▶ _What is required_: Reproduce each of the following records without any deviation.

▶ _Material to process_:

==========

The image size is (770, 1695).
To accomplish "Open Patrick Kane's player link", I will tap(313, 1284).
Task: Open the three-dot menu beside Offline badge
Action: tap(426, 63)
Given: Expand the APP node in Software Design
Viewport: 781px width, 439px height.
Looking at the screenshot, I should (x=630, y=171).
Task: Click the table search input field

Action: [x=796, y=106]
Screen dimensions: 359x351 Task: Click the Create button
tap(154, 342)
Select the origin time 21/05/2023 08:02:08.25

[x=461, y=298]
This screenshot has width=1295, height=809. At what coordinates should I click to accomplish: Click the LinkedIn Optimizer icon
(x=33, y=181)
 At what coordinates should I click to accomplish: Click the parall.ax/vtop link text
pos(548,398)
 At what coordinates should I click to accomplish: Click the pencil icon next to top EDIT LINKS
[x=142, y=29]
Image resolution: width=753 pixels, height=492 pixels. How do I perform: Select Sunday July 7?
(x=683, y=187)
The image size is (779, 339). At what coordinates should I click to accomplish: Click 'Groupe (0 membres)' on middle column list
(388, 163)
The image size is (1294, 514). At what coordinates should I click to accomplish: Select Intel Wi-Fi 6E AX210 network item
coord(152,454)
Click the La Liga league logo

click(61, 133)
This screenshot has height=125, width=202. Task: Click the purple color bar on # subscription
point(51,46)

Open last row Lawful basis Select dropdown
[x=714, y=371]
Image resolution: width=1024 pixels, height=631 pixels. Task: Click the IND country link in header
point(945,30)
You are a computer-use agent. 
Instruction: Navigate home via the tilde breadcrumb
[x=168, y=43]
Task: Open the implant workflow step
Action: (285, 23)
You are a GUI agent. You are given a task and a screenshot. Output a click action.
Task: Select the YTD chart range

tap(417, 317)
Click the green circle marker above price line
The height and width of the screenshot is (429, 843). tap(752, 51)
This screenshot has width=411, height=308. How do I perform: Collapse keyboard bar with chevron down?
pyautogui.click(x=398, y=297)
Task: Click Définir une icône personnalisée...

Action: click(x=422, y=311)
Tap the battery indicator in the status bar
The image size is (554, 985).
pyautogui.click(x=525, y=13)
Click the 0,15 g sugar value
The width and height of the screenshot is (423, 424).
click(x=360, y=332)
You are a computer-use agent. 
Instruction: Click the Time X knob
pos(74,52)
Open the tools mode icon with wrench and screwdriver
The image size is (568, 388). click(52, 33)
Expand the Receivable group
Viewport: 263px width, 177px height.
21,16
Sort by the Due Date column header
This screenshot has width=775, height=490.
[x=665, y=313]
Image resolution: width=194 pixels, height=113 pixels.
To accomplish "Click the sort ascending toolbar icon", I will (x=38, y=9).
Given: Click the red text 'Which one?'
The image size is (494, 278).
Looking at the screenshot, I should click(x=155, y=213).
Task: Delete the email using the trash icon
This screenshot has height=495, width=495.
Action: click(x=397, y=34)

==========

▶ _Task result_:
The image size is (770, 1695).
To accomplish "Open Patrick Kane's player link", I will tap(313, 1284).
Task: Open the three-dot menu beside Offline badge
Action: tap(426, 63)
Given: Expand the APP node in Software Design
Viewport: 781px width, 439px height.
Looking at the screenshot, I should (x=630, y=171).
Task: Click the table search input field

Action: [x=796, y=106]
Screen dimensions: 359x351 Task: Click the Create button
tap(154, 342)
Select the origin time 21/05/2023 08:02:08.25

[x=461, y=298]
This screenshot has width=1295, height=809. At what coordinates should I click to accomplish: Click the LinkedIn Optimizer icon
(x=33, y=181)
 At what coordinates should I click to accomplish: Click the parall.ax/vtop link text
pos(548,398)
 At what coordinates should I click to accomplish: Click the pencil icon next to top EDIT LINKS
[x=142, y=29]
Image resolution: width=753 pixels, height=492 pixels. How do I perform: Select Sunday July 7?
(x=683, y=187)
The image size is (779, 339). At what coordinates should I click to accomplish: Click 'Groupe (0 membres)' on middle column list
(388, 163)
The image size is (1294, 514). At what coordinates should I click to accomplish: Select Intel Wi-Fi 6E AX210 network item
coord(152,454)
Click the La Liga league logo

click(61, 133)
This screenshot has height=125, width=202. Task: Click the purple color bar on # subscription
point(51,46)

Open last row Lawful basis Select dropdown
[x=714, y=371]
Image resolution: width=1024 pixels, height=631 pixels. Task: Click the IND country link in header
point(945,30)
You are a computer-use agent. 
Instruction: Navigate home via the tilde breadcrumb
[x=168, y=43]
Task: Open the implant workflow step
Action: (285, 23)
You are a GUI agent. You are given a task and a screenshot. Output a click action.
Task: Select the YTD chart range

tap(417, 317)
Click the green circle marker above price line
The height and width of the screenshot is (429, 843). tap(752, 51)
This screenshot has width=411, height=308. How do I perform: Collapse keyboard bar with chevron down?
pyautogui.click(x=398, y=297)
Task: Click Définir une icône personnalisée...

Action: click(x=422, y=311)
Tap the battery indicator in the status bar
The image size is (554, 985).
pyautogui.click(x=525, y=13)
Click the 0,15 g sugar value
The width and height of the screenshot is (423, 424).
click(x=360, y=332)
You are a computer-use agent. 
Instruction: Click the Time X knob
pos(74,52)
Open the tools mode icon with wrench and screwdriver
The image size is (568, 388). click(52, 33)
Expand the Receivable group
Viewport: 263px width, 177px height.
21,16
Sort by the Due Date column header
This screenshot has width=775, height=490.
[x=665, y=313]
Image resolution: width=194 pixels, height=113 pixels.
To accomplish "Click the sort ascending toolbar icon", I will (x=38, y=9).
Given: Click the red text 'Which one?'
The image size is (494, 278).
Looking at the screenshot, I should click(x=155, y=213).
Task: Delete the email using the trash icon
This screenshot has height=495, width=495.
Action: click(x=397, y=34)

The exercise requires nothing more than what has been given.